IBM announced the availability of encryption software and plans for enhanced encryption security for Automatic Teller Machines.
Encryption Facility for z/OS version 1.1 supports encryption and decryption of certain file formats on z/OS, the IBM mainframe's flagship operating system. The company announced the feature's availability Friday.
It leverages the centralized key management capabilities provided by functions of z/OS and features of the IBM System z9 mainframe and zSeries to encrypt data stored on external taps and disk arrays. That will allow companies to share data without compromising it.
Encryption Facility for z/OS runs on all currently supported versions of z/OS. It includes Encryption Services Feature for Tape Transfer, which allows partners to remotely decode encrypted data stored on mainframe tapes. The tape transfer encryption software can run on 64-bit zSeries or System z9 mainframes with z/OS and zOS,e releases from 1.4 to 1.7. IBM offers a Java-based program to allow partners lacking z/OS on their mainframes to decrypt and receive as well as encrypt and send data. Those features are immediately available.
A DFSMSdss Encryption Feature for Archival Dump Data Storage, which allows customers using data-to-tape utility options in z/OS to encrypt large amounts of files for archiving, will be available Dec. 2. Customers will also be able to compress the data. The encryption for archiving runs on z/OS 1.4 to 1.7.
IBM said it is already shipping the System z9 -109 model S54, though it had intended to wait at least until next week, because of high demand. The model delivers nearly twice the capacity, logical partitions and memory of the earlier IBM zSeries 990.

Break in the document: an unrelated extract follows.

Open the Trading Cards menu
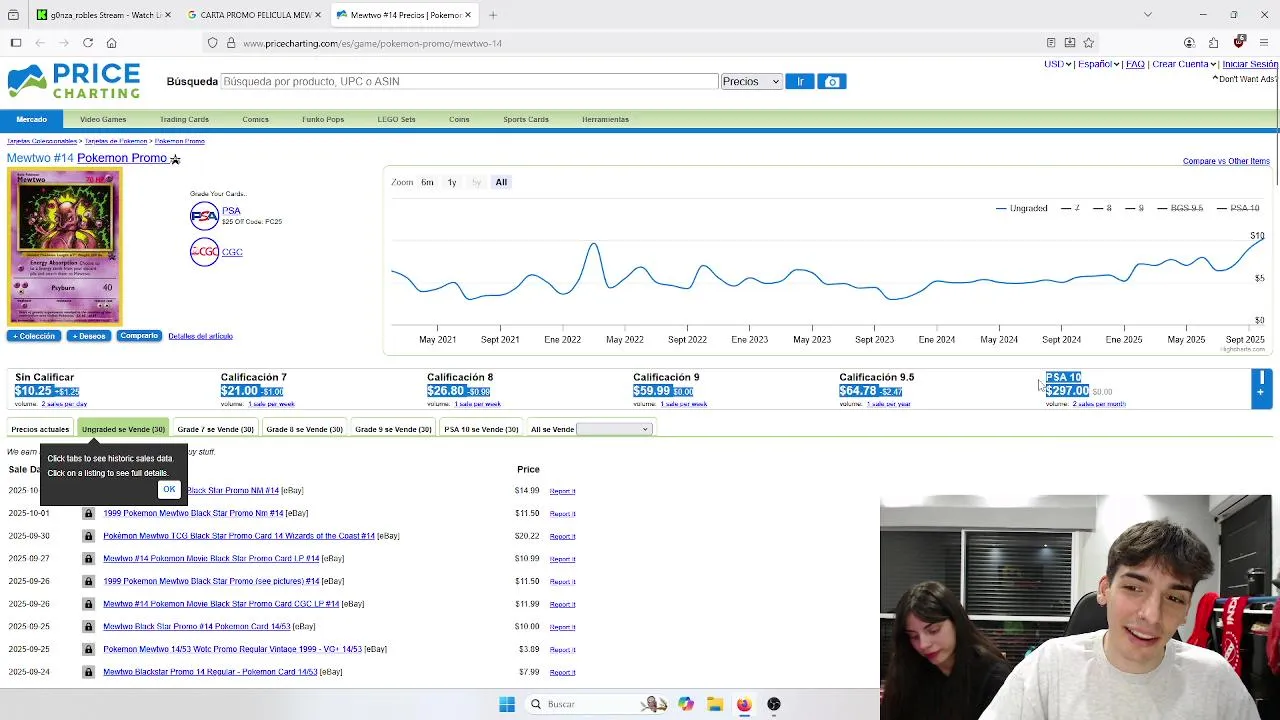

IBM is scheduled to roll out an enhancement to System z9 Crypto Express2 feature for ATMs, Point of Sale terminals and other similar devices in 2006. That is expected to allow remote loading of initial keys so distributed keys are protected using public-key cryptography. This is expected to lower costs and increase security while providing improved methods for exchanging Data Encryption Standard and Triple-DES keys with non-IBM cryptographic systems.